I have a quite large datastructure that I would like to load (from the bundle to memory). My requirements are the following:
- This should take place in the background (non-blocking), not delaying the app starting time and not freezing the app after it loaded.
- The data is not required right away, so there is plenty of time to load it.
- Data loading should start as soon as possible.
Current test
For now I have something quite basic but it doesn't fit my requirements. It looks like this:
// `data.ts` File containing my maps
const testMap: Map<string, Content> = new Map([
["k1_2", {"a": 1, "b": 2}],
["k10_20", {"a": 10, "b": 20}],
]);
import React, { useState } from 'react';
import { Text } from 'react-native';
import { map } from './data';
const TEST_A = 500;
const TEST_B = 100;
function TestLoadingDataStructure() {
const [duration, setDuration] = useState('-');
const [valid, setValid] = useState(false);
function runTest() {
const startTime = new Date();
const values = testMap.get(`k${TEST_A}_${TEST_B}`);
const endTime = new Date();
const duration = endTime - startTime;
if (duration > 1000) {
setDuration(`${duration / 1000} seconds`);
} else {
setDuration(`${duration} ms.`);
}
setValid(values.a * values.b === TEST_A * TEST_B);
}
return (
<Text onPress={runTest}>
Test, durée ={' '}
<Text
style={{ color: valid ? 'green' : 'red' }}
>
{duration}
</Text>
</Text>
);
}
If you use this component and click the text, the first time you press it it will take a long time (on my phone it takes approximately 5 seconds). The second time I press it, it takes less than 1 ms.
My goal is to have this take 1ms even the first time. For this I need to load my data before the component loads (I guess?). I could do this by adding this line at the top of my component file:
testMap.get(`k1_1`);
function TestLoadingDataStructure() {...}
But doing that slows down the app loading, so I though this could be solved by loading dynamically, like so:
setTimeout(() => {
testMap.get(`k1_1`);
}, 1000);
But this freezes the application when the timeout triggers.
The questions
- Is there a nice way of loading the data in the background?
- Is storing the data in a plain text file a good idea?
- Any other suggestion is welcome, I'm realy uncertain about all this and I don't know what to search for.
Test data
If you want some data that looks a bit like the real one (shape and size) you can test with this:
echo "export const testMap = new Map([" > data.ts
for i in {1..1000}
do for j in {1..200}
do echo "\t[\"k${i}_${j}\", { \"a\": $i, \"b\": $j }],"
done
done >> data.ts
echo "]);" >> data.ts
CodePudding user response:
As discussed in the comments, storing the static data in a file that has to be parsed in full before it can be used (e.g. a JavaScript/TypeScript module, or a JSON file in the bundle) does not sound like a great idea.
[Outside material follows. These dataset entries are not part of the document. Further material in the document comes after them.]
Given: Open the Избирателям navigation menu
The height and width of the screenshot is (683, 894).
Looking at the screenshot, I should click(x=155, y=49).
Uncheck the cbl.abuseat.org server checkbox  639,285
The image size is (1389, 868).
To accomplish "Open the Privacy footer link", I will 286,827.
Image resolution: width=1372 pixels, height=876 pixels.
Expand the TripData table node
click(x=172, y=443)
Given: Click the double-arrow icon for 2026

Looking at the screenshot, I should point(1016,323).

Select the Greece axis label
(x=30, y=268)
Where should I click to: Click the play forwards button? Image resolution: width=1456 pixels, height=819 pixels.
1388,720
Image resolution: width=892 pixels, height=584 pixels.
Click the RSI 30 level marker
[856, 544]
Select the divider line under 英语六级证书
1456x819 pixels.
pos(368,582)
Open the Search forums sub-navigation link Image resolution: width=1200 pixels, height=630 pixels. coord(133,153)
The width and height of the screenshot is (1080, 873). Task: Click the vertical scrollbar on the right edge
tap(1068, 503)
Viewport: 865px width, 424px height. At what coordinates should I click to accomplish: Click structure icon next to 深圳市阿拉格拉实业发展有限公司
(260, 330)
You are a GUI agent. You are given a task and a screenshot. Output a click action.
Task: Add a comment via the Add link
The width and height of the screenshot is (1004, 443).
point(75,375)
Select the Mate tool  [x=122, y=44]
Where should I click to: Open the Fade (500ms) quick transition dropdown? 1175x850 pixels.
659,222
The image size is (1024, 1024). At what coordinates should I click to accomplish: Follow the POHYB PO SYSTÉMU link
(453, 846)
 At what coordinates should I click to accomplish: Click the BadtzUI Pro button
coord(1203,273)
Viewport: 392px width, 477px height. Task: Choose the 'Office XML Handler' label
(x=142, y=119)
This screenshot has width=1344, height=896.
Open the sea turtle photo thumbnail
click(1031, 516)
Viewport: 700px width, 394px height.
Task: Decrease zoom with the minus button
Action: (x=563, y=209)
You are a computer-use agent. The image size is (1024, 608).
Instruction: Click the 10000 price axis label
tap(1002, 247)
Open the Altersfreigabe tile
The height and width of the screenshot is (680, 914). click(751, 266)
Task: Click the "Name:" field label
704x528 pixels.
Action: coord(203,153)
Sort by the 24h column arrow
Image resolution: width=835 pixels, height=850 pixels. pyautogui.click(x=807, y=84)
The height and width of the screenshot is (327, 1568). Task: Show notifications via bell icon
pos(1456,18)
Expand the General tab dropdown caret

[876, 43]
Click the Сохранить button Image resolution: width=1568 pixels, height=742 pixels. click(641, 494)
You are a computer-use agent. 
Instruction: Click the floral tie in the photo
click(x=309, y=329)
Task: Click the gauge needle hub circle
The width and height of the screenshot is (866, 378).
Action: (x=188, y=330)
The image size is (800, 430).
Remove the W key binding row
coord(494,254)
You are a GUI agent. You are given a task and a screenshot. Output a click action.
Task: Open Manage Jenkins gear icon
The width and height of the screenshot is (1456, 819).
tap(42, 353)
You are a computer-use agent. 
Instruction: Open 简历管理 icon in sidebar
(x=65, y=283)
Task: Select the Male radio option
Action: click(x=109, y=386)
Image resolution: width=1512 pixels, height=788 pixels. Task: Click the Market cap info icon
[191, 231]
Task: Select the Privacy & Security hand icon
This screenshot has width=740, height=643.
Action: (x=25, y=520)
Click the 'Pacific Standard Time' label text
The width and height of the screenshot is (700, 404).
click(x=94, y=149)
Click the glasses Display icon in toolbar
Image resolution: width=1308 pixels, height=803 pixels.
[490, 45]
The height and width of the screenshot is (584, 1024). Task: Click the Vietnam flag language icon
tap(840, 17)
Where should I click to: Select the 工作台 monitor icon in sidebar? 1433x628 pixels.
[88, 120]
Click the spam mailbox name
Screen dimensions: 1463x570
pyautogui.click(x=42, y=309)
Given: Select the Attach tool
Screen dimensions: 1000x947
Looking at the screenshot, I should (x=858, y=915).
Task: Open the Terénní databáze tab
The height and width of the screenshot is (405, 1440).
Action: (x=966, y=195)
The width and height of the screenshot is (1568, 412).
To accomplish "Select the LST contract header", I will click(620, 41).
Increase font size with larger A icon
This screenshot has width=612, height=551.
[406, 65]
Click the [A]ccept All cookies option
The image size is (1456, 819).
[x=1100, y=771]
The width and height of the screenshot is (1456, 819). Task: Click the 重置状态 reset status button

Instead you'll want a format that doesn't need to be read to memory to access a single key, and an SQLite database fits that bill well. You can use e.g. react-native-sqlite-storage to access a pre-populated database.
If, for some reason, you couldn't use SQLite, you could of course roll a database format of your own (e.g. JSONL/ND-JSON might be a good record format), but it'll be slower and more work for you.